-- Given data follows --

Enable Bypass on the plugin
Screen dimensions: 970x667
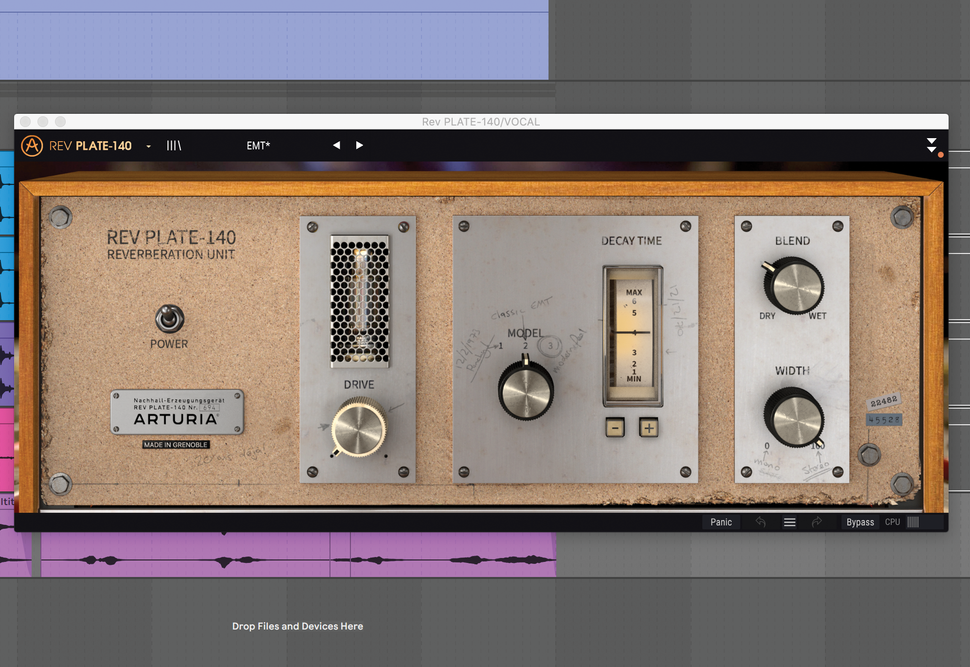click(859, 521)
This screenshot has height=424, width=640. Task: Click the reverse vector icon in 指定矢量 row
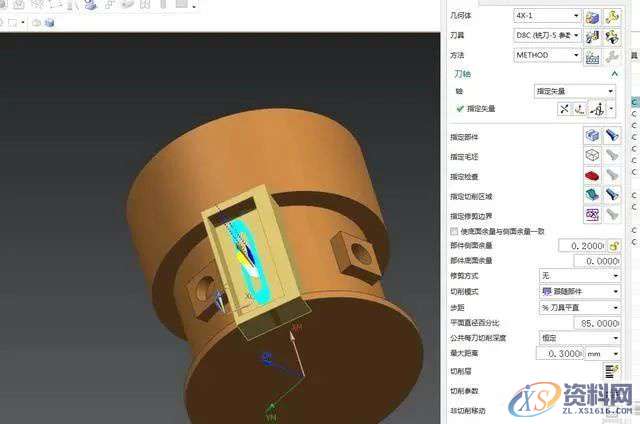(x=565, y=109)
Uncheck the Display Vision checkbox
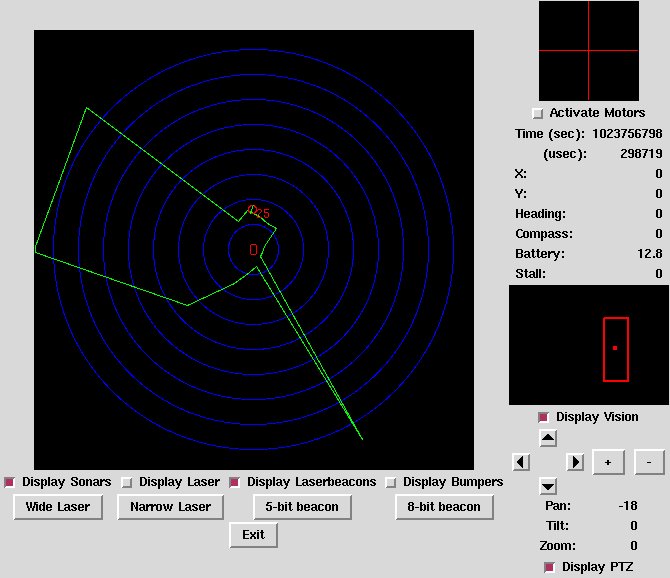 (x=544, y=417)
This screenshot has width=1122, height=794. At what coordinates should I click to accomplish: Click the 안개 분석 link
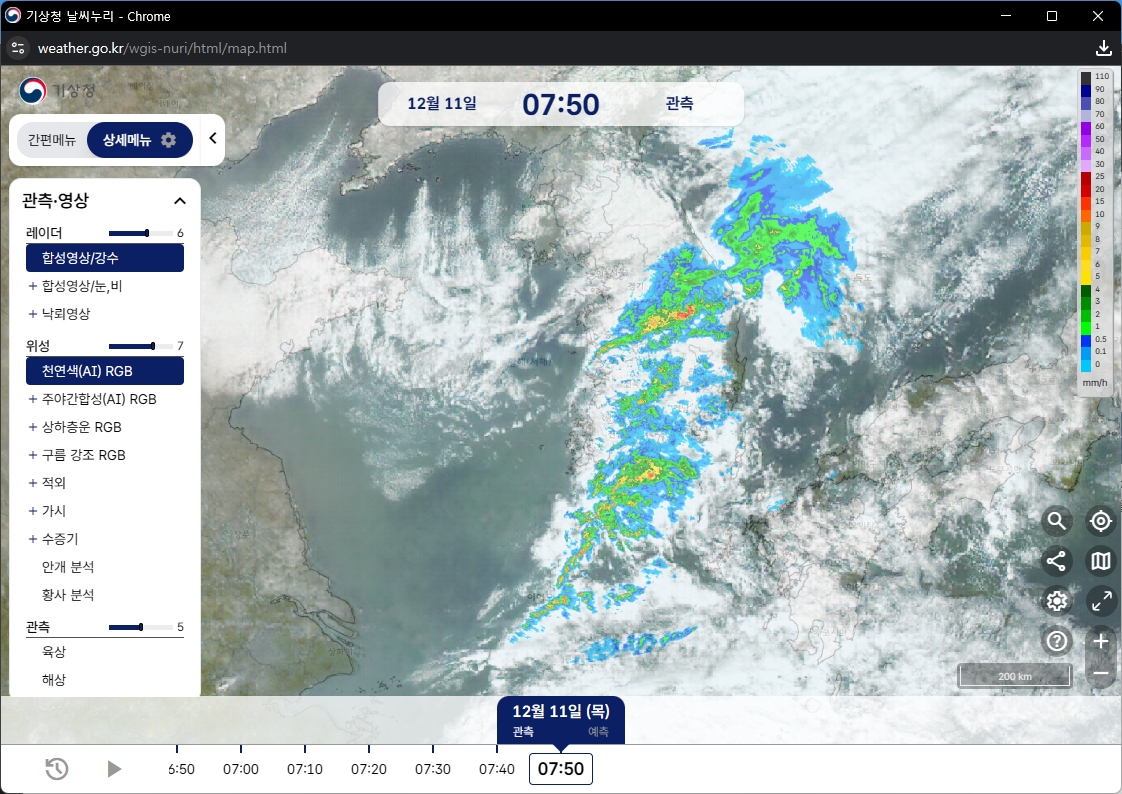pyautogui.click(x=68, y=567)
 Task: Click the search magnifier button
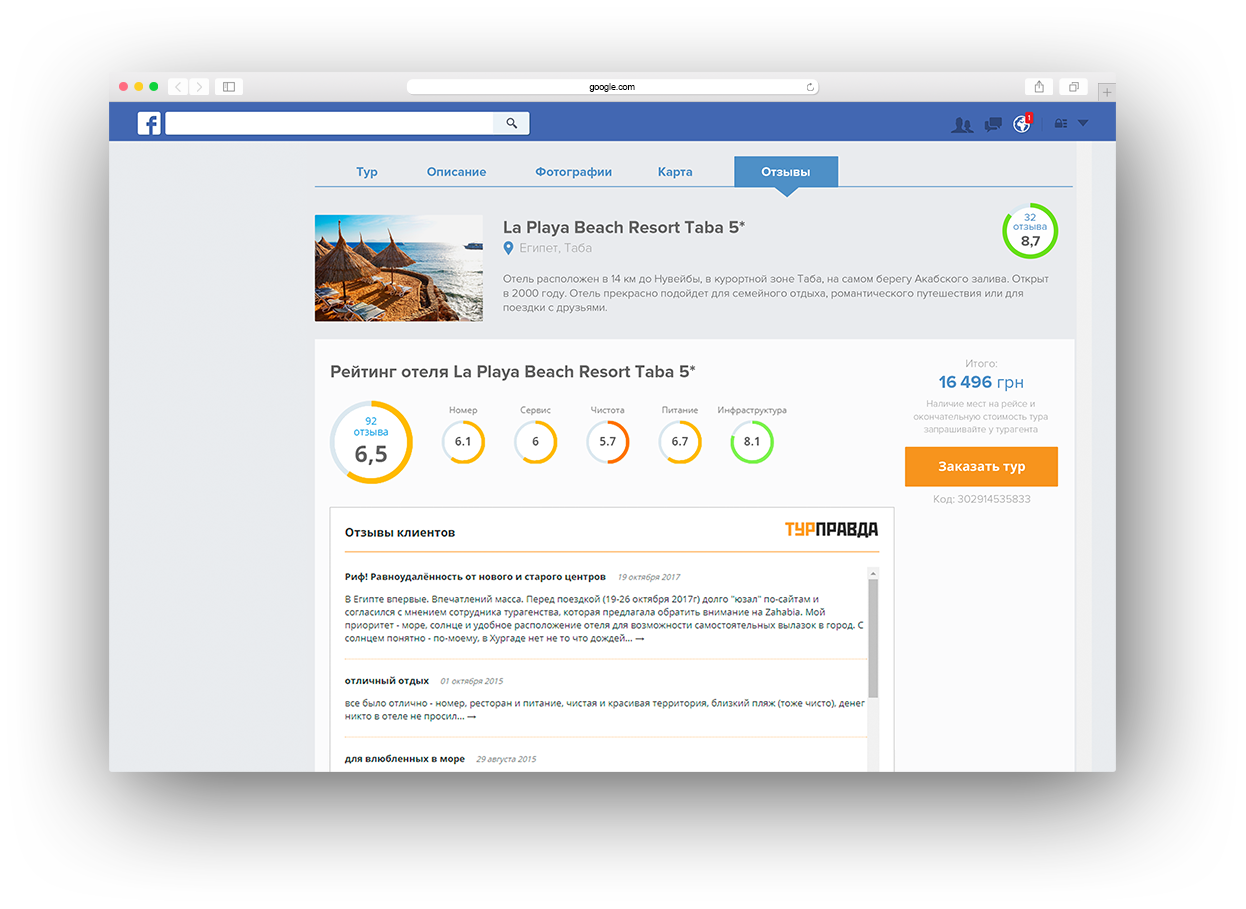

-- Given data concluded --

# Assignment
Reproduce the data word for word; no pictures.

# Written reply
Enable Bypass on the plugin
Screen dimensions: 970x667
click(859, 521)
This screenshot has height=424, width=640. Task: Click the reverse vector icon in 指定矢量 row
(x=565, y=109)
Uncheck the Display Vision checkbox
 (x=544, y=417)
This screenshot has width=1122, height=794. At what coordinates should I click to accomplish: Click the 안개 분석 link
pyautogui.click(x=68, y=567)
 Task: Click the search magnifier button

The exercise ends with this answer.